大翔は相変わらず今日の出来事を喋っていた。朋子に似た大きな瞳を丸く開いて。

 

***************************************

 

「おはようございます。昨日はゆっくりとお休みになれましたか?」

次の朝、朋子は例のツインルームに宿泊した客に向かって軽く微笑みモーニングをお出しした。

「あ、木嶋さん、ですよね。おはようございます。いいお部屋ですね。気持ち良い一晩をありがとうございます。差額は自腹ですから楽じゃないんですが、あのあとまた別なホテルを探すのは正直気持ちが折れてました」

「どうもありがとうございます。私どものホテルをお選びくださって、それが一番の私たちの喜びです。東京にお越しの際には、是非ご連絡下さいませ。必ずお部屋をご用意するようにいたします」

「そうだ、木嶋さんの尽力に一つプレゼントを差し上げましょう。これは当社の新商品なんです。まだ試作品ですがきっとお仕事でお使いいただけるはず。モニターになって欲しいとまでは申しませんが、使いやすさなどをお聞かせくだされば嬉しいです」

 

そう言うと彼はバッグの中から一本のボールペンを取り出した。

どうやら彼はステーショナリー全般の商品を開発しているメーカーの営業のようだった。

見た目はそれほど奇抜なデザインではなく、どちらかと言うと落ち着いた保守的なデザインのボールペンだった。

 

「これですが、今回の打ち合わせに持ってきた商材なんです。まず指が痛くならない、かすれない、シャフトのバランスが良いので書きやすい。そして何よりインクが特殊です。表面加工してある紙にも和紙にも、そしてティッシュのような柔らかい紙にもはっきりと書けるんです。フロントで働く木嶋様のような方に気に入ってもらえるか、それがこの商品の真価を試すことにもなると思います」

 

朋子は営業マンである彼の熱のこもった説明を、いつものように柔らかく微笑みながら聞きいていた。
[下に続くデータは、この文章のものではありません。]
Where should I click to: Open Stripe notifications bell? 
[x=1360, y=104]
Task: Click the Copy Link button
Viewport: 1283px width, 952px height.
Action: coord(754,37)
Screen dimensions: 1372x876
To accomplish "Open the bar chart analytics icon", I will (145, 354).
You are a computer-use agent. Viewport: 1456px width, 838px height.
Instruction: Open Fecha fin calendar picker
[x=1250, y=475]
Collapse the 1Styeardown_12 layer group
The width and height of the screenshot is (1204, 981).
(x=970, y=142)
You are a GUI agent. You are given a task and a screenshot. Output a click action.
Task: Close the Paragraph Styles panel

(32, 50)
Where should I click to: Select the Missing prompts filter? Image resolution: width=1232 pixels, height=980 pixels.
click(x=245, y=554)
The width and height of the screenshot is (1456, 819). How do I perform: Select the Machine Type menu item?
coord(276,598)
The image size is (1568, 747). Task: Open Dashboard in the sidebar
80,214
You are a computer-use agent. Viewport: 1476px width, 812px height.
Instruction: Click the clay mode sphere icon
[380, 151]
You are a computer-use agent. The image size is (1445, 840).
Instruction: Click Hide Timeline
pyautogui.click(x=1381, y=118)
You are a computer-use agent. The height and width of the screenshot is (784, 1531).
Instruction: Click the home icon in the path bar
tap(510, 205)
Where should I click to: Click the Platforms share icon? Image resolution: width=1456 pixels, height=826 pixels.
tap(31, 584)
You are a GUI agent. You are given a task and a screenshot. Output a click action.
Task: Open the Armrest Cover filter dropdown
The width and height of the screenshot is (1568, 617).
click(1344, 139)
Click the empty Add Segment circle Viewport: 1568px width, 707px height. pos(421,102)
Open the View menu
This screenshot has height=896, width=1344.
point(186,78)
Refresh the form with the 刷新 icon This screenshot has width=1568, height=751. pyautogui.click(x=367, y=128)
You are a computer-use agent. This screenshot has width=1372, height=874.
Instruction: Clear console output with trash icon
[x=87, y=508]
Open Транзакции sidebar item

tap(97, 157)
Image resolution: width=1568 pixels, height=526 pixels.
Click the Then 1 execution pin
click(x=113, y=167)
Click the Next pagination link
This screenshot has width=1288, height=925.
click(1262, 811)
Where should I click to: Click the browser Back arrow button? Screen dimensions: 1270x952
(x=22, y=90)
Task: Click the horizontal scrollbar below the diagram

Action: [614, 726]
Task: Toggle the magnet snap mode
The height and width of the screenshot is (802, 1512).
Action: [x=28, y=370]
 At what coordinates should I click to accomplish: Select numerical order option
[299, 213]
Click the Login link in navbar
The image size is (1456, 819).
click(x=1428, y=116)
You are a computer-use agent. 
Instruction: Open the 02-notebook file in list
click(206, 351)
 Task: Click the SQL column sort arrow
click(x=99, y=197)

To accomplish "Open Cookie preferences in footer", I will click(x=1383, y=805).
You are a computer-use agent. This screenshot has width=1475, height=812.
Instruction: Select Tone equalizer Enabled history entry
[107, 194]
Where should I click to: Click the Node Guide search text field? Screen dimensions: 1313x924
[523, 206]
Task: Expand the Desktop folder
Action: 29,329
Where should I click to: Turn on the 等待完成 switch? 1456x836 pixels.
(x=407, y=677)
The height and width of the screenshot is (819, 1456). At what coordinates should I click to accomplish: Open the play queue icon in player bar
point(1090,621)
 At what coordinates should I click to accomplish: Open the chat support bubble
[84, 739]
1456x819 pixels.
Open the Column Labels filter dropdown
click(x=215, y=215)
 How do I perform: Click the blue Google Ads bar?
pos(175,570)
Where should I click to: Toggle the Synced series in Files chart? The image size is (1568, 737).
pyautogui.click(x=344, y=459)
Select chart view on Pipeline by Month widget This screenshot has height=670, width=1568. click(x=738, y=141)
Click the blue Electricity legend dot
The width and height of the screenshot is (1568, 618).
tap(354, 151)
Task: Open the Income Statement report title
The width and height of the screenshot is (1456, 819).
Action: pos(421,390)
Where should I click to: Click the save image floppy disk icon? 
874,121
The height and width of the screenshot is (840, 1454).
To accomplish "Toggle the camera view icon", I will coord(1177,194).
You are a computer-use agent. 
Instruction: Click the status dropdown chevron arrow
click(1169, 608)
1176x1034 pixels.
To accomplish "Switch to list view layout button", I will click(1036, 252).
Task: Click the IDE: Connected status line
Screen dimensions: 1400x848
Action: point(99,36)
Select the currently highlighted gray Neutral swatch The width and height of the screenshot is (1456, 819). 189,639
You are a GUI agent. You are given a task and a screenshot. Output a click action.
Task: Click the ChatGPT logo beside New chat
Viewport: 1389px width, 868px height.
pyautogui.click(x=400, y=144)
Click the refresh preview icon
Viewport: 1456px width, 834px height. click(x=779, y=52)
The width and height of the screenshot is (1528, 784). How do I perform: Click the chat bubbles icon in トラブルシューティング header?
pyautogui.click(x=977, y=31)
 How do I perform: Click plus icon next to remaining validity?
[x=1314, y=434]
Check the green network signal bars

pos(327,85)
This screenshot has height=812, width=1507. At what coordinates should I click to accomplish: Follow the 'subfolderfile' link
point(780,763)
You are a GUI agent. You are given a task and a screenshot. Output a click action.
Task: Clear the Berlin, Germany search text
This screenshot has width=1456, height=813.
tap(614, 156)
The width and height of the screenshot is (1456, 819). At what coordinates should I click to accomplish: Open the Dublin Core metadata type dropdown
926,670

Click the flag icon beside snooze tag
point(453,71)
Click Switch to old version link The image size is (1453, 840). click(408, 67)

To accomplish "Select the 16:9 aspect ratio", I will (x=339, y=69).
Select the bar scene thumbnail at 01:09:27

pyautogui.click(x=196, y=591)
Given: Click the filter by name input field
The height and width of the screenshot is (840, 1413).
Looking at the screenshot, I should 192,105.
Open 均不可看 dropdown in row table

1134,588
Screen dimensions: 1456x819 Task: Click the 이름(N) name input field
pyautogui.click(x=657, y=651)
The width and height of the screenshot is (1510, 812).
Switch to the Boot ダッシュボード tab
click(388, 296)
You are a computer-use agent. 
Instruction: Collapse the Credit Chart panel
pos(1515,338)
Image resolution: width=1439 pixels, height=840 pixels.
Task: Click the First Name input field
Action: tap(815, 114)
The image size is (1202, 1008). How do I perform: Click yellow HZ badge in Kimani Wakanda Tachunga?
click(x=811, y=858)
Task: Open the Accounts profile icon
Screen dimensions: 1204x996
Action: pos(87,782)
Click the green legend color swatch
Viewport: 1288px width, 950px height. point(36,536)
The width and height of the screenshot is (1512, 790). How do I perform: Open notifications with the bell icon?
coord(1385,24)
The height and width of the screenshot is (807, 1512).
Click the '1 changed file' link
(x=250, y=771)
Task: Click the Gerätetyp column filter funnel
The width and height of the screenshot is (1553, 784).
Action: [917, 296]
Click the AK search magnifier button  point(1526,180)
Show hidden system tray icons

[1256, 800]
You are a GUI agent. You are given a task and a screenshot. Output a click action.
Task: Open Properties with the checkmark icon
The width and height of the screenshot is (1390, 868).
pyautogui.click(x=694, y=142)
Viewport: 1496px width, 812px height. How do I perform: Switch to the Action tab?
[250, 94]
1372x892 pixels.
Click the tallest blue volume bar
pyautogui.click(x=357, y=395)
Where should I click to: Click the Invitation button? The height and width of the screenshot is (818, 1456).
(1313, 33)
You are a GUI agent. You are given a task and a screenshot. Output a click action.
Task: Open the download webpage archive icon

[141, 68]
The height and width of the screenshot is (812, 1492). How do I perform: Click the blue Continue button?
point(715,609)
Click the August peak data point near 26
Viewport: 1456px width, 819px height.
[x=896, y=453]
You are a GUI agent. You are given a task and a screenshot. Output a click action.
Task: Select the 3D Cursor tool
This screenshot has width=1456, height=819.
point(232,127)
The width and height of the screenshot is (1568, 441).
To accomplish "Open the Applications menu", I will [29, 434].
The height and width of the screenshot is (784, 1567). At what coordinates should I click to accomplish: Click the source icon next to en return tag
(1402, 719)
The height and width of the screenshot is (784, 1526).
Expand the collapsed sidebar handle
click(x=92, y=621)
一通り喋り終わった彼はふと気がついたように名刺入れを取り出して挨拶した。

 

「ご挨拶が遅れて申し訳ありません。私は株式会社タカトーの進藤と言います。本社は日本橋ですが今は名古屋の支社に勤務しています。東京には毎月というほど出張で参ります。是非ご連絡して木嶋様にお会いして同時にそのボールペンの使い心地もお聞かせいただきたく思います」

 

朋子は再び微笑んで今度はやや深くお辞儀をした。

なぜそうしたのかは自分でもわからなかったが、久しぶりに心を込めた男性の言葉を聞いたように感じた。

ホテルの外には盛りを過ぎた桜の花がひらひらと舞っていた。

 

「綺麗な風景・・・・桜が散るのをこんなに綺麗だと思ったことは久しぶり」

 

朋子はテーブルでスマホの画面に目を落としながらモーニングを食べている進藤の姿を見ていた。

 

 

 

******************************************

 

さて第一章はここまで。

ひょんなことから知り合った進藤と朋子。散りゆく桜は朋子の心に積もっていくのかも知れませんね。